Levich Institute Seminar – Tuesday, 09/28/2021

Professor Safa Jamali

Tuesday, 09/28/2021
2:00 PM
Zoom Link:  https://ccny.zoom.us/j/89080559357

Professor Safa Jamali
Northeastern University, Mechanical and Industrial Engineering

“Rheology-Informed Neural Networks (RhINNs) for Complex Fluid Modelling”


Reliable and accurate prediction of complex fluids’ response under flow is of great interest across many disciplines, from biological systems to virtually all soft materials. The challenge is to solve non-trivial time and rate dependent constitutive equations to describe these structured fluids under various flow protocols. On the other hand, advances in data-driven approaches to material design and discovery promise a leap in accelerated design cycles for new materials. I will present Rheology-Informed Neural Networks (RhINNs) as a general platform for prediction of rheological behavior in complex fluids. This includes a neural network architecture capable of solving Ordinary Differential Equations (ODEs) adopted for complex fluids, in forward and reverse problems, as well as a multi-fidelity approach in which scarcity of experimental data is compensated by readily-available model predictions to train the machine learning platform. The proposed RhINNs are employed to solve the constitutive models with multiple ODEs by benefiting from Automatic Differentiation in neural networks. We present direct and inverse solutions of a Thixotropic Elasto-Visco-Plastic (TEVP) constitutive equation for a series of different flow protocols by employing our RhINNs methodology. I will show that the RhINNs framework is capable of learning complex model parameters by training on a series of limited experimental data. We show that the model can be extended to various models by including different systems of ODEs, solved for arbitrary geometries, and recover complex kymographs of kinematic heterogeneities and transient shear banding of thixotropic fluids. Finally, several Rheology-Informed Neural Networks (RhINNs) architectures as alternative platforms for constitutive meta-modeling of complex fluids and the outlook will be discussed.

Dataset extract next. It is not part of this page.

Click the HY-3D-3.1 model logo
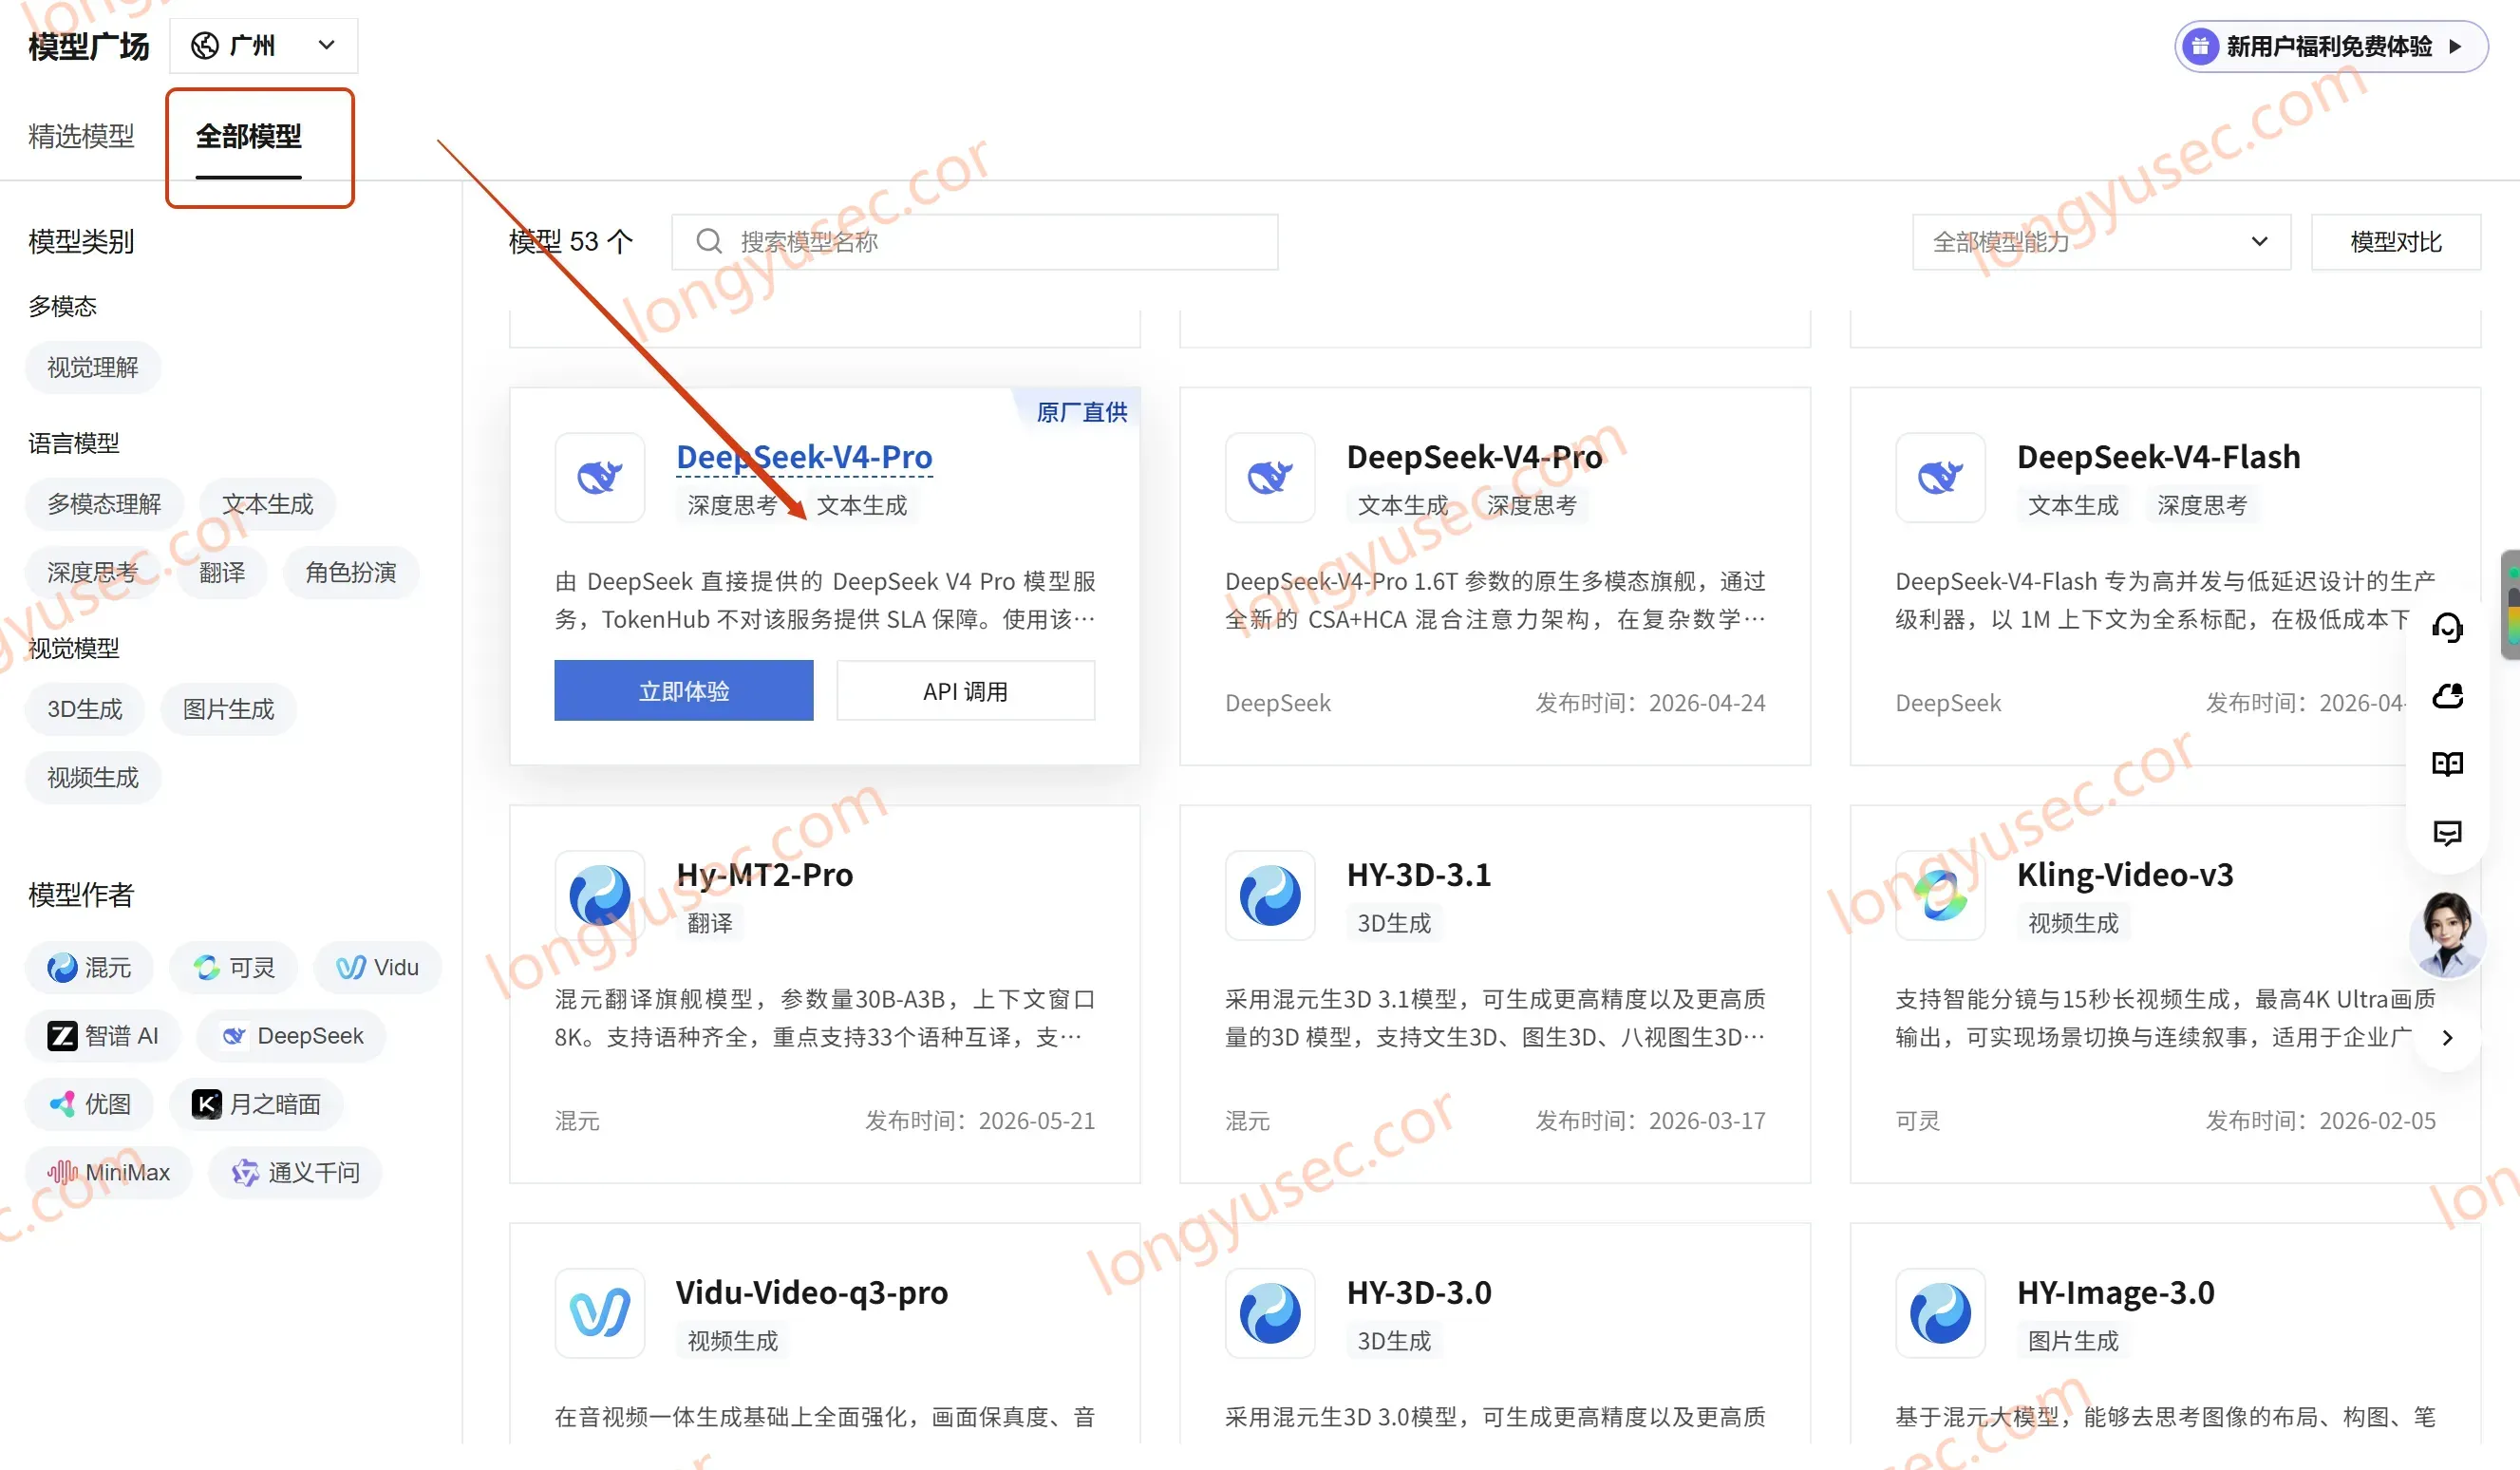 (1270, 894)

I received my bachelor’s degree from Amirkabir University of Technology in Iran, followed by a master’s degree from Catholic University of Louvain, in Belgium. After that I moved to Cleveland, OH, for my PhD work in the department of Macromolecular Science of Case Western Reserve University. After receiving my PhD in 2015, I went to MIT for postdoctoral training in departments of chemical and mechanical engineering. I joined the department of mechanical and industrial engineering and Northeastern University in 2017, and have been there since.


My research interests span from physics and rheology of particulate systems, to hemorheology and hemodynamics, and to developing science-based data-driven techniques for complex material systems.